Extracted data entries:
(begin)
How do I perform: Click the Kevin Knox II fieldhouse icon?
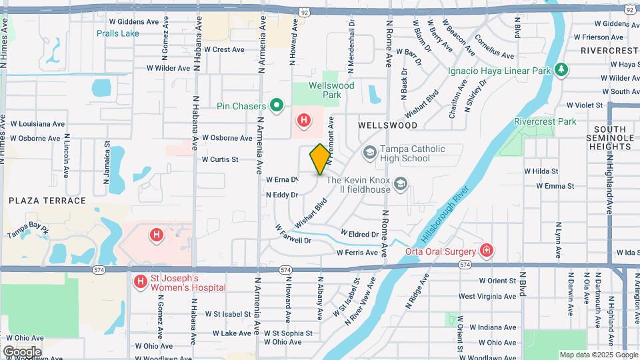[400, 183]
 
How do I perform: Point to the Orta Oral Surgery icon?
[487, 251]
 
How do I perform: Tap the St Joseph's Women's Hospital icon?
[140, 282]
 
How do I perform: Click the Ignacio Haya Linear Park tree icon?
[561, 69]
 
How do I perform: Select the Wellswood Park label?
[331, 90]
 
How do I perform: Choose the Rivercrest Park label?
[545, 121]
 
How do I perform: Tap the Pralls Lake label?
[117, 33]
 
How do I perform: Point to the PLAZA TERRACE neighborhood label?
[47, 201]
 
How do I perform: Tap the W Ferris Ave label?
[357, 253]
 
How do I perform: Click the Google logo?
[22, 351]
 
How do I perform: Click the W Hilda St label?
[541, 171]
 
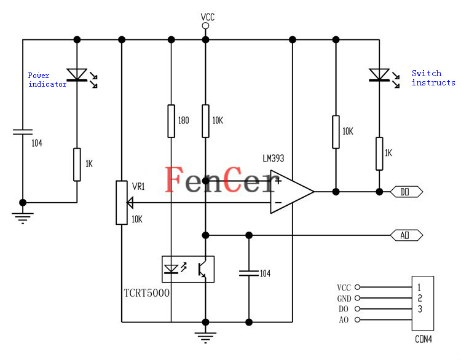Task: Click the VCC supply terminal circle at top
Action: point(205,26)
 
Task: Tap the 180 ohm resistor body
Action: point(171,121)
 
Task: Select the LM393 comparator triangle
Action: point(292,192)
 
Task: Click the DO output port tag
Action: point(406,192)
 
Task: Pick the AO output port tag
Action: point(406,235)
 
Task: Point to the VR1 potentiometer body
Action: point(122,203)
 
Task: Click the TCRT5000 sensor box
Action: point(188,269)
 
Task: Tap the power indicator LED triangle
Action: point(77,75)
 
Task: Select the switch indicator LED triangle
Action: point(379,75)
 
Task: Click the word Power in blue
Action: point(39,75)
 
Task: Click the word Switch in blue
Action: point(427,73)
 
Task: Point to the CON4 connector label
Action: point(424,339)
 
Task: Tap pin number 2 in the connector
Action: point(420,298)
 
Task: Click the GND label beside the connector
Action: point(344,299)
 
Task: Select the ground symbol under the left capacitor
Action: point(23,218)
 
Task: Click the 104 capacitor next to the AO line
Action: point(249,273)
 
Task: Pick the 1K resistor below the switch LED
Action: point(379,154)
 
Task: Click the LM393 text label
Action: point(274,158)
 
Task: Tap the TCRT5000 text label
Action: point(147,292)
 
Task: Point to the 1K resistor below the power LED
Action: point(77,165)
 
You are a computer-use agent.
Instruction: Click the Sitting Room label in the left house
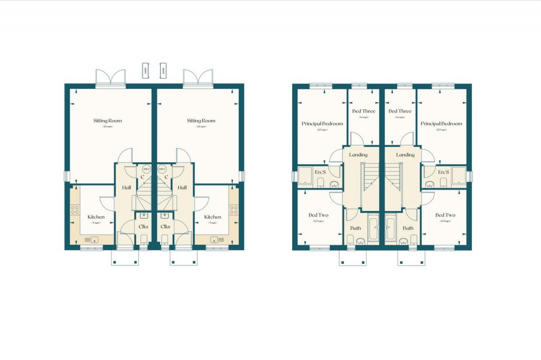pos(108,121)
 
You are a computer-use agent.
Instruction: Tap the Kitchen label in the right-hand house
pos(212,217)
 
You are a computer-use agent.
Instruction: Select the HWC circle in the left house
pos(146,169)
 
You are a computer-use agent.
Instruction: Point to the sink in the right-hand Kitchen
pos(215,240)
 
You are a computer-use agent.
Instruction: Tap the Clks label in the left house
pos(143,226)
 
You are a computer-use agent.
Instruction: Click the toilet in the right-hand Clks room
pos(165,239)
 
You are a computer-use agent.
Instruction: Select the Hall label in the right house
pos(182,187)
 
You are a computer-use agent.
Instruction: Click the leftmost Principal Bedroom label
pos(322,124)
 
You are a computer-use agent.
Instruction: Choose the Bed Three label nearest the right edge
pos(400,111)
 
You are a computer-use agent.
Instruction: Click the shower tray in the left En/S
pos(305,176)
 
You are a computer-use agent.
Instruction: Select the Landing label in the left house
pos(362,155)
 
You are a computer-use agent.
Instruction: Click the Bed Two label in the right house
pos(445,215)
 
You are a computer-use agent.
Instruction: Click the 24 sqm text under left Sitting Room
pos(108,127)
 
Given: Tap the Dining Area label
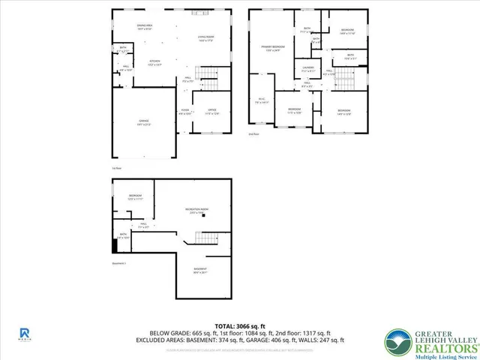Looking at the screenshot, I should (x=145, y=28).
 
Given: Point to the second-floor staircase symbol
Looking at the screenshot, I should (x=343, y=76).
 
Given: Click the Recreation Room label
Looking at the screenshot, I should (x=197, y=210).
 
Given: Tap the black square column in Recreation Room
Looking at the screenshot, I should (x=212, y=216).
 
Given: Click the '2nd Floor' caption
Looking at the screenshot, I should (x=253, y=134).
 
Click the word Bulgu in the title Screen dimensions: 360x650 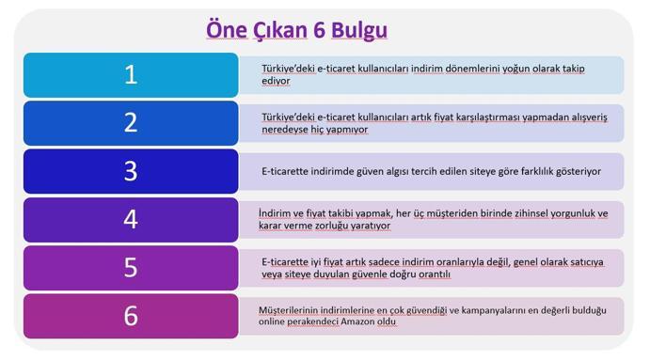[358, 29]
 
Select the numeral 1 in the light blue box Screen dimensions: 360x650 [131, 74]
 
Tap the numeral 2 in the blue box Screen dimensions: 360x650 [131, 122]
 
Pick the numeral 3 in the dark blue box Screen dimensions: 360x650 [131, 170]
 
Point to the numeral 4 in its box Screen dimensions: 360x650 [131, 219]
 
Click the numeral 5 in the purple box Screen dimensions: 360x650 [131, 268]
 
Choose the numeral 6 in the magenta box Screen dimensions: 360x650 [131, 316]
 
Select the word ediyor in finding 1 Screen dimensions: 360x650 [276, 81]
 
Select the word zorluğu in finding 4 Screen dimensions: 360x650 [341, 226]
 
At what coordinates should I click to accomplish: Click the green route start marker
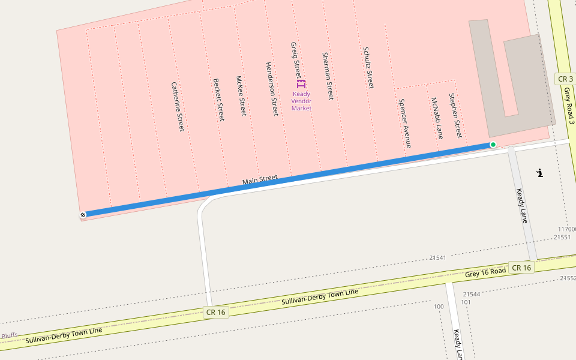493,145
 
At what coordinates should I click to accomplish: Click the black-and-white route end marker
83,214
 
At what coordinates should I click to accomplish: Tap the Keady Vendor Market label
302,101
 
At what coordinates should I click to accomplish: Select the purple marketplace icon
301,84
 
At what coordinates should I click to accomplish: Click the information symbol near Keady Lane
540,173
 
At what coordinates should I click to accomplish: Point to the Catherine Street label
178,107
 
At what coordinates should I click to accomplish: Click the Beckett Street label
219,100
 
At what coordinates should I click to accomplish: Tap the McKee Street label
241,96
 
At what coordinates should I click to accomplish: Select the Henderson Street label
272,89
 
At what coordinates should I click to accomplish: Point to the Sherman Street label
328,76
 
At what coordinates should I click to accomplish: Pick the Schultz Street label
368,68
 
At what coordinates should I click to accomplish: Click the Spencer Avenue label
405,123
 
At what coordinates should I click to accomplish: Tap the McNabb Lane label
437,118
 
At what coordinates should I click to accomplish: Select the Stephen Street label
455,115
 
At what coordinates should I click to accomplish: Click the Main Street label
260,179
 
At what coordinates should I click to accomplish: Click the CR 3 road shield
565,79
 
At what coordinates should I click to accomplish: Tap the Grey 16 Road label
485,272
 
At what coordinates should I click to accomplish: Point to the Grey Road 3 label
569,106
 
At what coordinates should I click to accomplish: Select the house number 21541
438,257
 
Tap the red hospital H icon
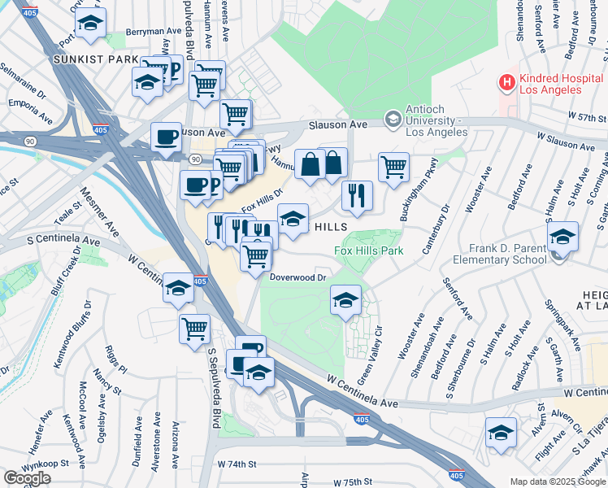pos(507,82)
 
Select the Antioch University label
pos(432,124)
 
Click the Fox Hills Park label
pos(369,251)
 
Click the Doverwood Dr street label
pos(297,277)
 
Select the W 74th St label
pos(237,464)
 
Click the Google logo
pos(28,477)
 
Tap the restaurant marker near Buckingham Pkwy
pos(358,194)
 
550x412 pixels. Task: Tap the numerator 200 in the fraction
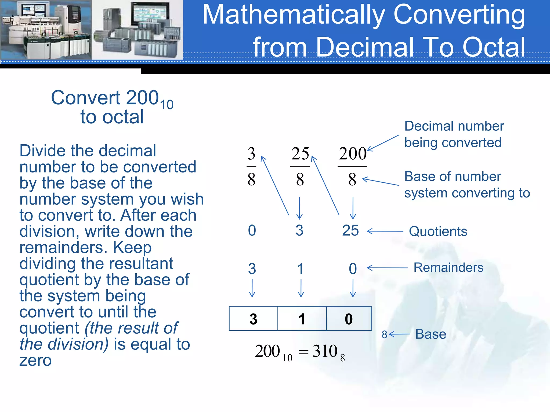353,154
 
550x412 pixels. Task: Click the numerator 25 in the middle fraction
300,154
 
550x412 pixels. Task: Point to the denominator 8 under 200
352,179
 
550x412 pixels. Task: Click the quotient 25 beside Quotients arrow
350,230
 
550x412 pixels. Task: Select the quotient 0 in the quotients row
252,230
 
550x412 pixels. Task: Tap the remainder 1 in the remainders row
301,269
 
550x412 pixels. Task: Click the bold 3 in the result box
253,319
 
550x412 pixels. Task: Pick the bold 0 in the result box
349,319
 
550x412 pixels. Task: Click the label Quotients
438,231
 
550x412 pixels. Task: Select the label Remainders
448,267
(end)
TASK BRIEF
Duplicate the lines above between the line containing "Task: Point to the CON4 connector label" and the line containing "pos(362,155)", inclusive, leaving the pictures out of your answer.

RESULT FOR THIS EXERCISE
Task: Point to the CON4 connector label
Action: point(424,339)
 
Task: Tap pin number 2 in the connector
Action: point(420,298)
 
Task: Click the GND label beside the connector
Action: point(344,299)
 
Task: Select the ground symbol under the left capacitor
Action: point(23,218)
 
Task: Click the 104 capacitor next to the AO line
Action: point(249,273)
 
Task: Pick the 1K resistor below the switch LED
Action: point(379,154)
 
Task: Click the LM393 text label
Action: point(274,158)
 
Task: Tap the TCRT5000 text label
Action: point(147,292)
 
Task: Point to the 1K resistor below the power LED
Action: point(77,165)
 
You are a computer-use agent.
Instruction: Click the Sitting Room label in the left house
pos(108,121)
 
You are a computer-use agent.
Instruction: Tap the Kitchen label in the right-hand house
pos(212,217)
 
You are a computer-use agent.
Instruction: Select the HWC circle in the left house
pos(146,169)
 
You are a computer-use agent.
Instruction: Point to the sink in the right-hand Kitchen
pos(215,240)
 
You are a computer-use agent.
Instruction: Tap the Clks label in the left house
pos(143,226)
 
You are a computer-use agent.
Instruction: Click the toilet in the right-hand Clks room
pos(165,239)
 
You are a computer-use agent.
Instruction: Select the Hall label in the right house
pos(182,187)
 
You are a computer-use agent.
Instruction: Click the leftmost Principal Bedroom label
pos(322,124)
 
You are a computer-use agent.
Instruction: Choose the Bed Three label nearest the right edge
pos(400,111)
 
You are a computer-use agent.
Instruction: Click the shower tray in the left En/S
pos(305,176)
 
You are a computer-use agent.
Instruction: Select the Landing label in the left house
pos(362,155)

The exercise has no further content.